James Sandos, history professor and the Farquhar Professor of the American Southwest, still visits archives and libraries for research. However, the recent shift to electronic records has changed the way he gets much of his material.
“The basic rhyme and reason behind all of my research has been to try to find a way to give a voice to those who don’t have one—to those traditionally excluded from the master narrative,” he says. “That means I have to be more resourceful about the sources I accept.”
Fortunately, the digital age has produced a wealth of sources along with the technological tools to better understand them.
When the Early California Population Project posted records online from 21 California missions—covering baptisms, marriages, deaths, family connections, and notes on local Indians—Sandos saw an opportunity to portray the information visually.
He and his wife, Tish, who is adept at working with databases, collaborated on a mapping project using the power of Geographic Information Systems (GIS) software.
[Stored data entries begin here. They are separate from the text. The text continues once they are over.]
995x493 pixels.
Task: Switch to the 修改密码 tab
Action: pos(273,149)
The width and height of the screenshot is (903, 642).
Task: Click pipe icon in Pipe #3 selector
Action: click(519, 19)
“By looking at the information dynamically on a map, you see the associations and you begin to understand resentments and why people did certain things,” he says. “This kind of presentation was crucial to the explanation. It’s a whole new way to tell stories.”
Sandos received a KECK Foundation LENS (LEarNing Spatially) Fellowship in 2012 and worked with Steve Moore and the Center for Spatial Studies team to employ GIS tools in his classroom. For his California Indian Seminar, students were guided through the process of database mapping and presenting. Now, Sandos and Moore hope to get funding for a project to help California fourth graders studying the history of missions in the state.
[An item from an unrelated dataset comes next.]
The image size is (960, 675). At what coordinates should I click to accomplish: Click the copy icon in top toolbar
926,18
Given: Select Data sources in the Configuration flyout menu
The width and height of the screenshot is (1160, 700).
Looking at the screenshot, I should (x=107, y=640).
“There is a tendency for students to be assigned to make a model of a mission. But if you make a building, you don’t have to talk about people,” Sandos says. “To get the people and the Native American back in the mission, the plan is to have a child create an image of his or herself, then create the native image, so they don’t have just a priest and a cluster of faceless natives.”
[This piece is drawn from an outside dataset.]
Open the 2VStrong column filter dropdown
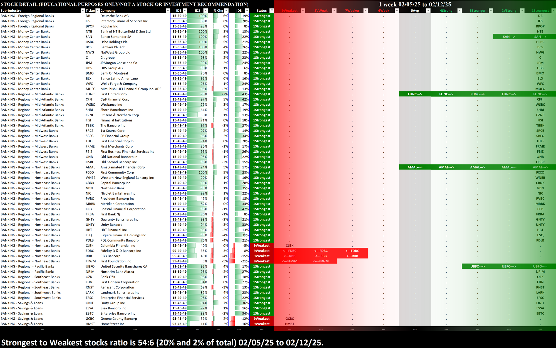This screenshot has width=556, height=348. (x=522, y=11)
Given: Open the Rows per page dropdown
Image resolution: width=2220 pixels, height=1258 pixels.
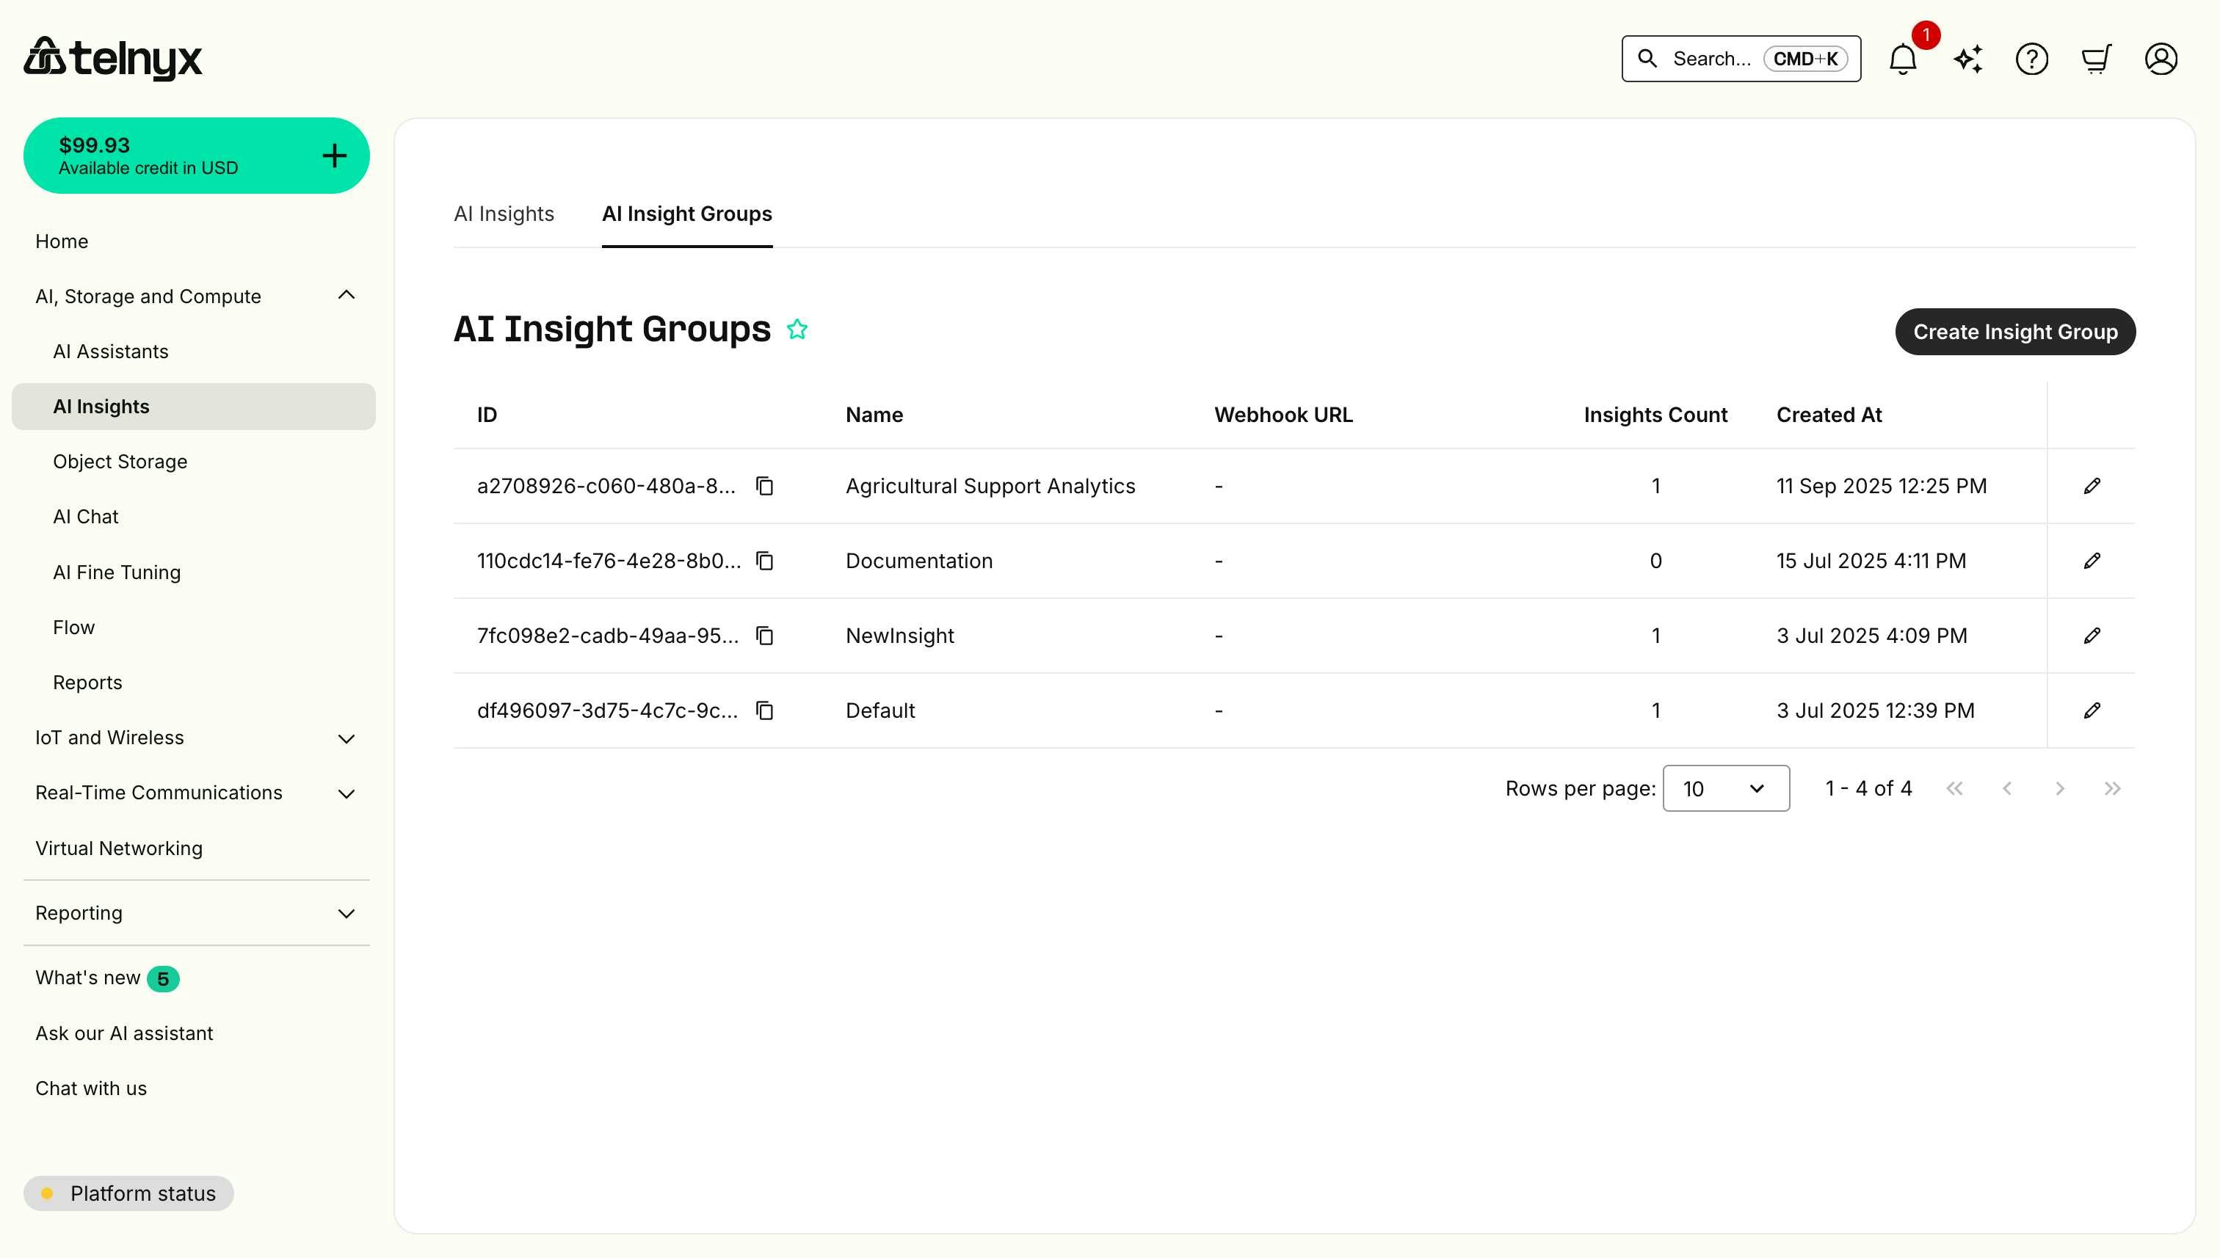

When he retires at the end of the 2017 academic year, Sandos will have spent two decades as the Farquhar Professor of the American Southwest. The professorship allowed him to do research that led to Rancho Camulos being officially designated as the “Home of Ramona;” to write two essays for a prestigious four-volume set on California history; and, to have Yale University Press publish his book Converting California.
While he won’t be a full-time faculty member, Sandos, who is finishing a tome on Indian violence against the missions, will continue to teach his California Indian Seminar at the University of Redlands.